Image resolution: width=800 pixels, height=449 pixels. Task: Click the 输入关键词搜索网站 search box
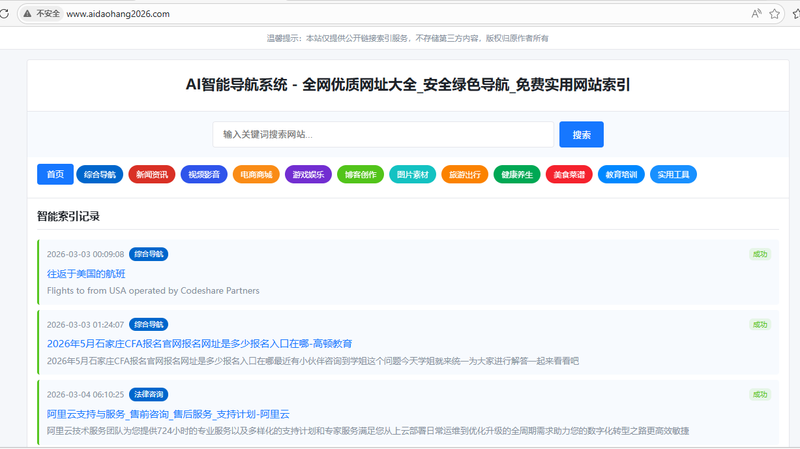tap(383, 134)
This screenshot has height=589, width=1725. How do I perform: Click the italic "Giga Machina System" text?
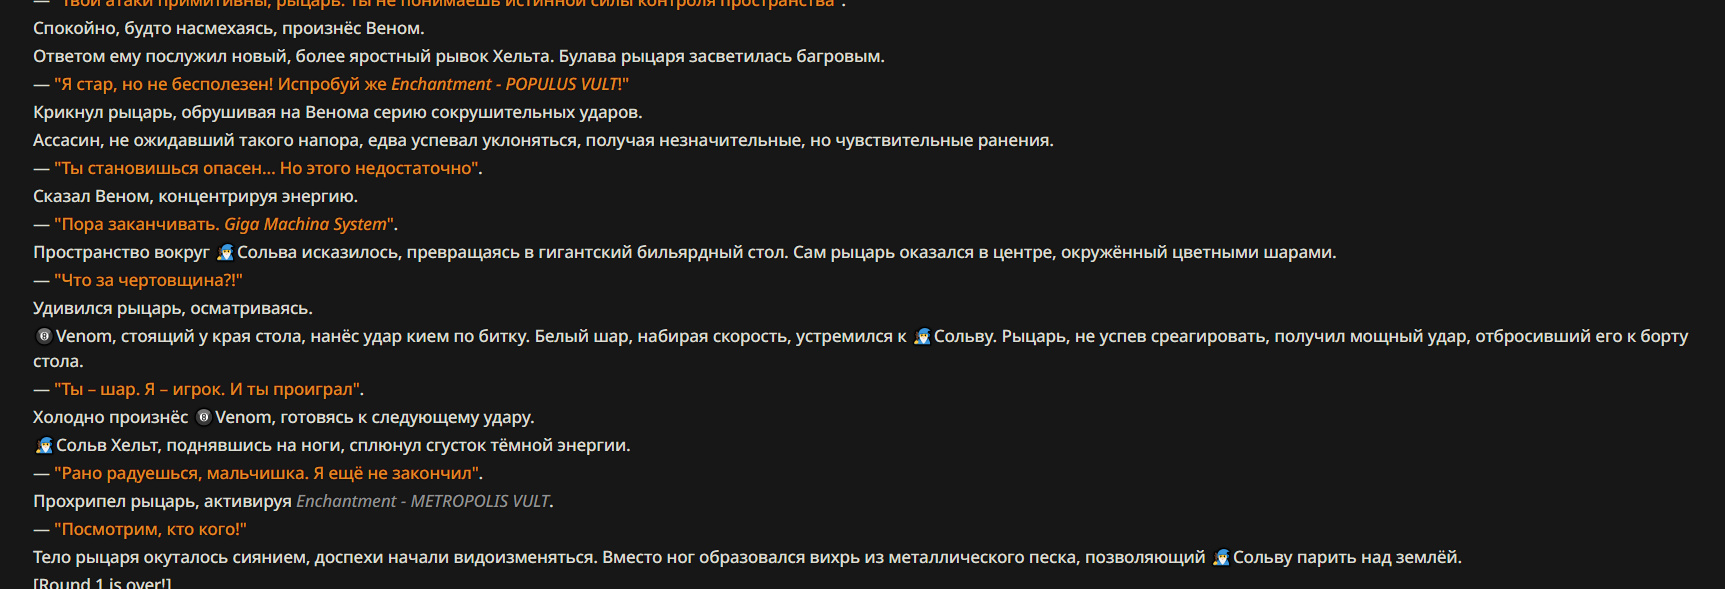pos(305,224)
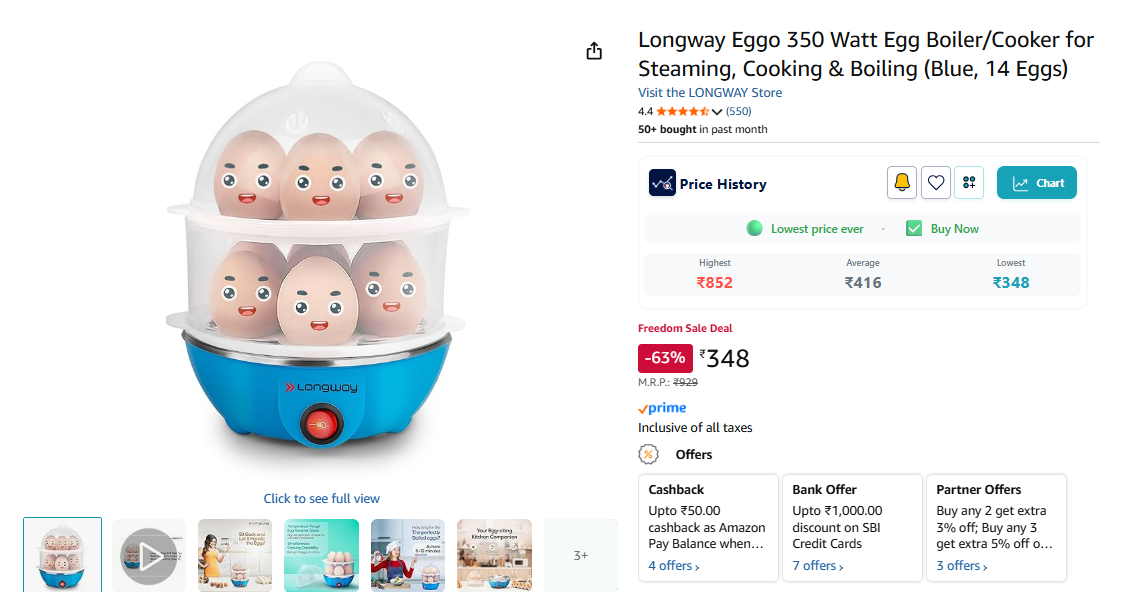
Task: Click the compare/add widgets icon
Action: (969, 183)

☆ ☆ ☆ ☆ ☆ ☆ ☆

Task statement: With all pictures excluded, output exactly the lines from the one containing "This screenshot has" through the final line of the entries, inclusive.

Reply:
This screenshot has height=589, width=1725. How do I perform: Click the italic "Giga Machina System" text?
pos(305,224)
Task: Click the compare/add widgets icon
Action: (969, 183)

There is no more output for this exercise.